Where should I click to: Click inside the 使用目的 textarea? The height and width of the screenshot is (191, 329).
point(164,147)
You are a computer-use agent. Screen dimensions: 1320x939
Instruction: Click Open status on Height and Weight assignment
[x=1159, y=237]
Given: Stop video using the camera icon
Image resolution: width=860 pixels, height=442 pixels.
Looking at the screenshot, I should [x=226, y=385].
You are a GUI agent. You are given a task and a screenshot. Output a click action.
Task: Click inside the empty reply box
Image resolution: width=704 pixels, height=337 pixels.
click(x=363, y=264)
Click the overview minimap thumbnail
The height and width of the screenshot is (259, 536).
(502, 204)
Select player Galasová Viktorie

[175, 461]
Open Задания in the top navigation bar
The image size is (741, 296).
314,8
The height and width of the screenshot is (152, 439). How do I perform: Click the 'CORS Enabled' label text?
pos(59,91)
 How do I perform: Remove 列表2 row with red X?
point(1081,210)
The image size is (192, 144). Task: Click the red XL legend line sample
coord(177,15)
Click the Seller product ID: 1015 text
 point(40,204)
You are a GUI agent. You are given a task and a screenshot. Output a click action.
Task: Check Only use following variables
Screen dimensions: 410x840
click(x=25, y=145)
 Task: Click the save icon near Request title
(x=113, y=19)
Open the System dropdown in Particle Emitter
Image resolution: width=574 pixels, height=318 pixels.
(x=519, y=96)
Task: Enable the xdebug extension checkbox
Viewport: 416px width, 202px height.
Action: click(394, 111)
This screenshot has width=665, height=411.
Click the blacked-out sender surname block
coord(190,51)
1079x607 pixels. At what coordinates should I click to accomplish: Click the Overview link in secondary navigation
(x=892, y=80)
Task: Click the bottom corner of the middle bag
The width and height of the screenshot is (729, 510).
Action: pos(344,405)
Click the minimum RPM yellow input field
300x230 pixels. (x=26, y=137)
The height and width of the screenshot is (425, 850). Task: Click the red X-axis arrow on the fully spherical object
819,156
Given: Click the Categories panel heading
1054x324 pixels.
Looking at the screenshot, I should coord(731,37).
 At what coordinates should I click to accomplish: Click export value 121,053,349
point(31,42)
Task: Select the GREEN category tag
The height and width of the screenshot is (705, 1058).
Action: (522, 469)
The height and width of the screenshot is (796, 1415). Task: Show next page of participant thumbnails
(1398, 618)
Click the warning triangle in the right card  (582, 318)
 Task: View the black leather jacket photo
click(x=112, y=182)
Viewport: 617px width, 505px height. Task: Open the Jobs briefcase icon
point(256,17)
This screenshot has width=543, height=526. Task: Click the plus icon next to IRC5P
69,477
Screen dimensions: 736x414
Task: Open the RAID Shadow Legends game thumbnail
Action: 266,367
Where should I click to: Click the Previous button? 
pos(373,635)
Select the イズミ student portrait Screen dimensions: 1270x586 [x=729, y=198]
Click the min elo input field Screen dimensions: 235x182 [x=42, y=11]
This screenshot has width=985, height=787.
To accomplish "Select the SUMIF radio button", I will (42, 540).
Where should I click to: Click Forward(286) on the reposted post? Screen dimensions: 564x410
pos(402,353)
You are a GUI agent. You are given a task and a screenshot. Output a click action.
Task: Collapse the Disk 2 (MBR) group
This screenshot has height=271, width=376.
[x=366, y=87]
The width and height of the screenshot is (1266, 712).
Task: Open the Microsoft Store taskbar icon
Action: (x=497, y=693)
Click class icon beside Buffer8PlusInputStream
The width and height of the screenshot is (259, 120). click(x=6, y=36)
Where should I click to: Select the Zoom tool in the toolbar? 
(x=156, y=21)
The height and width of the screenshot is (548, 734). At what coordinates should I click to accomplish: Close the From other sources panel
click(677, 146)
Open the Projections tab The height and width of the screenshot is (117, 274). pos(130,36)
◇ ◇ ◇ ◇
▸ THE PROBLEM: Print every record above exactly as it stands.

▸ ANSWER SECTION:
Where should I click to: Click inside the 使用目的 textarea? The height and width of the screenshot is (191, 329).
point(164,147)
You are a computer-use agent. Screen dimensions: 1320x939
Instruction: Click Open status on Height and Weight assignment
[x=1159, y=237]
Given: Stop video using the camera icon
Image resolution: width=860 pixels, height=442 pixels.
Looking at the screenshot, I should [x=226, y=385].
You are a GUI agent. You are given a task and a screenshot. Output a click action.
Task: Click inside the empty reply box
Image resolution: width=704 pixels, height=337 pixels.
click(x=363, y=264)
Click the overview minimap thumbnail
The height and width of the screenshot is (259, 536).
(502, 204)
Select player Galasová Viktorie

[175, 461]
Open Задания in the top navigation bar
The image size is (741, 296).
314,8
The height and width of the screenshot is (152, 439). How do I perform: Click the 'CORS Enabled' label text?
pos(59,91)
 How do I perform: Remove 列表2 row with red X?
point(1081,210)
The image size is (192, 144). Task: Click the red XL legend line sample
coord(177,15)
Click the Seller product ID: 1015 text
 point(40,204)
You are a GUI agent. You are given a task and a screenshot. Output a click action.
Task: Check Only use following variables
Screen dimensions: 410x840
click(x=25, y=145)
 Task: Click the save icon near Request title
(x=113, y=19)
Open the System dropdown in Particle Emitter
Image resolution: width=574 pixels, height=318 pixels.
(x=519, y=96)
Task: Enable the xdebug extension checkbox
Viewport: 416px width, 202px height.
Action: click(394, 111)
This screenshot has width=665, height=411.
Click the blacked-out sender surname block
coord(190,51)
1079x607 pixels. At what coordinates should I click to accomplish: Click the Overview link in secondary navigation
(x=892, y=80)
Task: Click the bottom corner of the middle bag
The width and height of the screenshot is (729, 510).
Action: pos(344,405)
Click the minimum RPM yellow input field
300x230 pixels. (x=26, y=137)
The height and width of the screenshot is (425, 850). Task: Click the red X-axis arrow on the fully spherical object
819,156
Given: Click the Categories panel heading
1054x324 pixels.
Looking at the screenshot, I should coord(731,37).
 At what coordinates should I click to accomplish: Click export value 121,053,349
point(31,42)
Task: Select the GREEN category tag
The height and width of the screenshot is (705, 1058).
Action: (522, 469)
The height and width of the screenshot is (796, 1415). Task: Show next page of participant thumbnails
(1398, 618)
Click the warning triangle in the right card  (582, 318)
 Task: View the black leather jacket photo
click(x=112, y=182)
Viewport: 617px width, 505px height. Task: Open the Jobs briefcase icon
point(256,17)
This screenshot has width=543, height=526. Task: Click the plus icon next to IRC5P
69,477
Screen dimensions: 736x414
Task: Open the RAID Shadow Legends game thumbnail
Action: 266,367
Where should I click to: Click the Previous button? 
pos(373,635)
Select the イズミ student portrait Screen dimensions: 1270x586 [x=729, y=198]
Click the min elo input field Screen dimensions: 235x182 [x=42, y=11]
This screenshot has width=985, height=787.
To accomplish "Select the SUMIF radio button", I will (42, 540).
Where should I click to: Click Forward(286) on the reposted post? Screen dimensions: 564x410
pos(402,353)
You are a GUI agent. You are given a task and a screenshot. Output a click action.
Task: Collapse the Disk 2 (MBR) group
This screenshot has height=271, width=376.
[x=366, y=87]
The width and height of the screenshot is (1266, 712).
Task: Open the Microsoft Store taskbar icon
Action: (x=497, y=693)
Click class icon beside Buffer8PlusInputStream
The width and height of the screenshot is (259, 120). click(x=6, y=36)
Where should I click to: Select the Zoom tool in the toolbar? 
(x=156, y=21)
The height and width of the screenshot is (548, 734). At what coordinates should I click to accomplish: Close the From other sources panel
click(677, 146)
Open the Projections tab The height and width of the screenshot is (117, 274). pos(130,36)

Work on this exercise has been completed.